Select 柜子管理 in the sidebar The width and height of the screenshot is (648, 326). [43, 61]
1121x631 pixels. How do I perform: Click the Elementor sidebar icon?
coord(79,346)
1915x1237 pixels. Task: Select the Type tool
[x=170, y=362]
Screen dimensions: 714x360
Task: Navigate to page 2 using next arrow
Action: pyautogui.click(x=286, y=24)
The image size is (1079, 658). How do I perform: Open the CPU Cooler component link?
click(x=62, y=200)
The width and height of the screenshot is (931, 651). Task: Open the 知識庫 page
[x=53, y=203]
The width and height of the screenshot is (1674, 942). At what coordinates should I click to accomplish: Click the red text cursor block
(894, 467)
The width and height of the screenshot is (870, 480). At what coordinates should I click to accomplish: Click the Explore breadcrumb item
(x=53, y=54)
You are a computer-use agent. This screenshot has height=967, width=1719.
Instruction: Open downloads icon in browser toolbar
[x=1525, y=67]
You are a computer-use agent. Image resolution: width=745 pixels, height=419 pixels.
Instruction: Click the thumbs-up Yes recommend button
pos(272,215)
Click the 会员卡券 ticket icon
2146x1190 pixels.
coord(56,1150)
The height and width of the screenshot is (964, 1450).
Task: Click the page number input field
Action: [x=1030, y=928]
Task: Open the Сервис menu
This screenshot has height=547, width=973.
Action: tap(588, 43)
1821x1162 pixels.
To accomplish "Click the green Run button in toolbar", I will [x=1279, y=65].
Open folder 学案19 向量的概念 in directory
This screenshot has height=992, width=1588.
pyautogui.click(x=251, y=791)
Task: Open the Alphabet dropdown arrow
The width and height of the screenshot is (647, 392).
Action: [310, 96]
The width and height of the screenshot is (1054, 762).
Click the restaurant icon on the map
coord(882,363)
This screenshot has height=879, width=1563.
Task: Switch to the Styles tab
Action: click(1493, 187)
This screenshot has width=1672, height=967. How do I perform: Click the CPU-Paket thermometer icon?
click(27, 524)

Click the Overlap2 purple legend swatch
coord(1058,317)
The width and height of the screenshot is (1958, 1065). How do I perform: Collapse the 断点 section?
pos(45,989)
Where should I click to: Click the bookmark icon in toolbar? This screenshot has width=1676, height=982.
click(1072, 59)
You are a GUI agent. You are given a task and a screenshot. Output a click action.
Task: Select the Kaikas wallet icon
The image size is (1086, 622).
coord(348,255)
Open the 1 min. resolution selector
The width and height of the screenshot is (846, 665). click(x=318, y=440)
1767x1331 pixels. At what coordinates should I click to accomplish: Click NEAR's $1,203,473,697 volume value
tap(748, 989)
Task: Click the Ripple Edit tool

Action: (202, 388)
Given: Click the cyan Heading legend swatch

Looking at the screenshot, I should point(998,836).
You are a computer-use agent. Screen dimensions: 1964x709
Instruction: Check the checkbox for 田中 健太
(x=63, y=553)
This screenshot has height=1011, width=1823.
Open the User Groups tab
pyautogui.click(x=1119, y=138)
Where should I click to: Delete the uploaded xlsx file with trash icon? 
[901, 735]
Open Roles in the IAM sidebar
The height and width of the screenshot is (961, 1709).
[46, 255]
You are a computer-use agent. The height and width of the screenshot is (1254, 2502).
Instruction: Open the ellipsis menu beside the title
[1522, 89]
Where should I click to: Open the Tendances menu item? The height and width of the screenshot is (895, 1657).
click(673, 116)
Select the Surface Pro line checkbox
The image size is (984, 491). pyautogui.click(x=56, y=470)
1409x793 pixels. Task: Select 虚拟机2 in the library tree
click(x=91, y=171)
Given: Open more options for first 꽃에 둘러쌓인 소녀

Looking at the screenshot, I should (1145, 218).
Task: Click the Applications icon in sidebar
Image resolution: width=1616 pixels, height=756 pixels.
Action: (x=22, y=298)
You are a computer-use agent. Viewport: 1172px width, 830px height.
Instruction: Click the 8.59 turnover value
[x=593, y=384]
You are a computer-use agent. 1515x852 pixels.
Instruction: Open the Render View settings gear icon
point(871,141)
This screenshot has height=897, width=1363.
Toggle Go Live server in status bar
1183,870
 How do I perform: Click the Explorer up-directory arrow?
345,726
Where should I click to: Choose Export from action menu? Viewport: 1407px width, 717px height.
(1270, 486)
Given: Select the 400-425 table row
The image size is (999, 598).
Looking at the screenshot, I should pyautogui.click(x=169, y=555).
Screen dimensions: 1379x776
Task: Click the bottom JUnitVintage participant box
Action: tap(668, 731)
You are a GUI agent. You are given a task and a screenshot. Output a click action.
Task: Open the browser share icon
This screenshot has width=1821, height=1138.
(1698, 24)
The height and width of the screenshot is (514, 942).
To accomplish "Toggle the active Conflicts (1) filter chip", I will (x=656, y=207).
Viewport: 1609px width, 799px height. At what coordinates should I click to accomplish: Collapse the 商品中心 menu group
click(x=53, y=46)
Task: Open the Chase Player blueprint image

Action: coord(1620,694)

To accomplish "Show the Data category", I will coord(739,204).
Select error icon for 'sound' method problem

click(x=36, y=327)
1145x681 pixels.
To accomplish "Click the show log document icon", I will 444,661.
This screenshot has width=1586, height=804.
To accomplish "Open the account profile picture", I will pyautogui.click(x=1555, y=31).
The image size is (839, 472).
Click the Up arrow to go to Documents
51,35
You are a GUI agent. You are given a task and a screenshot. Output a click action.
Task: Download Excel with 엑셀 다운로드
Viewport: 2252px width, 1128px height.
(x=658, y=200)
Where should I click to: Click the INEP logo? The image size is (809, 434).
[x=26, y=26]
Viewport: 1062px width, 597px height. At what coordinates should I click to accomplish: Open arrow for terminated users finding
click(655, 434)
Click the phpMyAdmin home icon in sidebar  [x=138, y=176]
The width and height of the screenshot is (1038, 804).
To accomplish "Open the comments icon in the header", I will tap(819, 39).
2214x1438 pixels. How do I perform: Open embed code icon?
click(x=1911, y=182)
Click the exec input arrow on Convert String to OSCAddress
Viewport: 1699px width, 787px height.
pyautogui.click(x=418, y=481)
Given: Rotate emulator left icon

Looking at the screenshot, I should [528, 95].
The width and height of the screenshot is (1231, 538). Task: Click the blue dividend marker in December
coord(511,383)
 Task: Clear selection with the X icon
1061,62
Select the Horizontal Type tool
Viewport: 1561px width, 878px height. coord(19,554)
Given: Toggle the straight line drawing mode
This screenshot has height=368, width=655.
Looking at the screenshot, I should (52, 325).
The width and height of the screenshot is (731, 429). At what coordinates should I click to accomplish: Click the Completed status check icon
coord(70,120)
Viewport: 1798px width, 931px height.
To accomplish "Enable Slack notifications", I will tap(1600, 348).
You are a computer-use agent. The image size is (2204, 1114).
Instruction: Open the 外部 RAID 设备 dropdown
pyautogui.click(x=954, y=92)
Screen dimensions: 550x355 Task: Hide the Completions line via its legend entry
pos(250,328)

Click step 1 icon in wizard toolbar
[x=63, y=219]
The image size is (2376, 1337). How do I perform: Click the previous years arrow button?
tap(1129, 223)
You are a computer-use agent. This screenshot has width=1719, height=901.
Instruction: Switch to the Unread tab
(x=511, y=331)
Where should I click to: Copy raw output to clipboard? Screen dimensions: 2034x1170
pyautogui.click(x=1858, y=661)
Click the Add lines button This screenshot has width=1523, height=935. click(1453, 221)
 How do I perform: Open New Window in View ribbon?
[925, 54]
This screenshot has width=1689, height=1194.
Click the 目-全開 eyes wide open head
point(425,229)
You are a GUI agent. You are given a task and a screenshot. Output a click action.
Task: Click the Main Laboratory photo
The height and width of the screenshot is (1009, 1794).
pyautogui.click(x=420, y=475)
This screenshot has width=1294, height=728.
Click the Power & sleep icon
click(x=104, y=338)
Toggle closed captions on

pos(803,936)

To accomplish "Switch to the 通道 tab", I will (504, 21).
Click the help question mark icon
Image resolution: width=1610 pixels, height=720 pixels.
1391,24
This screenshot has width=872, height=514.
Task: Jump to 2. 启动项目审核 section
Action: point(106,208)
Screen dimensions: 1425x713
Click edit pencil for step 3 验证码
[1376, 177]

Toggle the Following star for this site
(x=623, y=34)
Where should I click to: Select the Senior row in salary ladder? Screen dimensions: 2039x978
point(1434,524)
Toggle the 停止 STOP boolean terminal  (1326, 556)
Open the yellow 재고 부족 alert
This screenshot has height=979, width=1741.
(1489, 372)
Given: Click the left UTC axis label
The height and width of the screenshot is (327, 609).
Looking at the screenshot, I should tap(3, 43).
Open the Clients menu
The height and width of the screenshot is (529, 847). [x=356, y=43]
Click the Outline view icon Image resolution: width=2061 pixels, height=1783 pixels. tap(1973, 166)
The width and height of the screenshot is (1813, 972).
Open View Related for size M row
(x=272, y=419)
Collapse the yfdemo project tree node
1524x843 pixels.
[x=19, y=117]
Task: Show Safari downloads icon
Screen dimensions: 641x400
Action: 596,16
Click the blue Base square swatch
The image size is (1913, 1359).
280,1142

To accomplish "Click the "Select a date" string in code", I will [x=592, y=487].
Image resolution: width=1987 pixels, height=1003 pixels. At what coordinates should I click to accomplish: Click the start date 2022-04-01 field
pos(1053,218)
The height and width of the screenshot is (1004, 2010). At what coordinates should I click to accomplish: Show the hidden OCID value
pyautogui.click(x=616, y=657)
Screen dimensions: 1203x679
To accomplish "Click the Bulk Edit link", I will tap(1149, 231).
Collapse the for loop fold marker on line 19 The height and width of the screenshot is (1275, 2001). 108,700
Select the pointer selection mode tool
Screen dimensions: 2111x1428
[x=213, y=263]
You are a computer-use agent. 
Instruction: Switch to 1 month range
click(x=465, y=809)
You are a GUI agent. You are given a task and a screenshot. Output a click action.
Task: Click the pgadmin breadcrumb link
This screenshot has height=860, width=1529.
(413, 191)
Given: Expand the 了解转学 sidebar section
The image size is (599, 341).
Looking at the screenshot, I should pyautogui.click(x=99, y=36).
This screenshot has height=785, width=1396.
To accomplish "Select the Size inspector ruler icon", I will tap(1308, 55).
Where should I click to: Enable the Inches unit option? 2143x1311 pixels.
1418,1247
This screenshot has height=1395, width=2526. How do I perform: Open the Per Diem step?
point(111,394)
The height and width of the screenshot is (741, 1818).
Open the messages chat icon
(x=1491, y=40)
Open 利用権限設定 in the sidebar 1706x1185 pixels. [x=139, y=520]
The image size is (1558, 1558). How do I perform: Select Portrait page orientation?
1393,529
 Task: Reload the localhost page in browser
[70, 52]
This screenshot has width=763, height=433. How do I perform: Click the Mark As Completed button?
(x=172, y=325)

* * * *

PROBLEM TO SOLVE:
Scan the material line by line and report each one that contains "mode".

SOLUTION TO THIS TASK:
Given: Toggle the straight line drawing mode
Select the pointer selection mode tool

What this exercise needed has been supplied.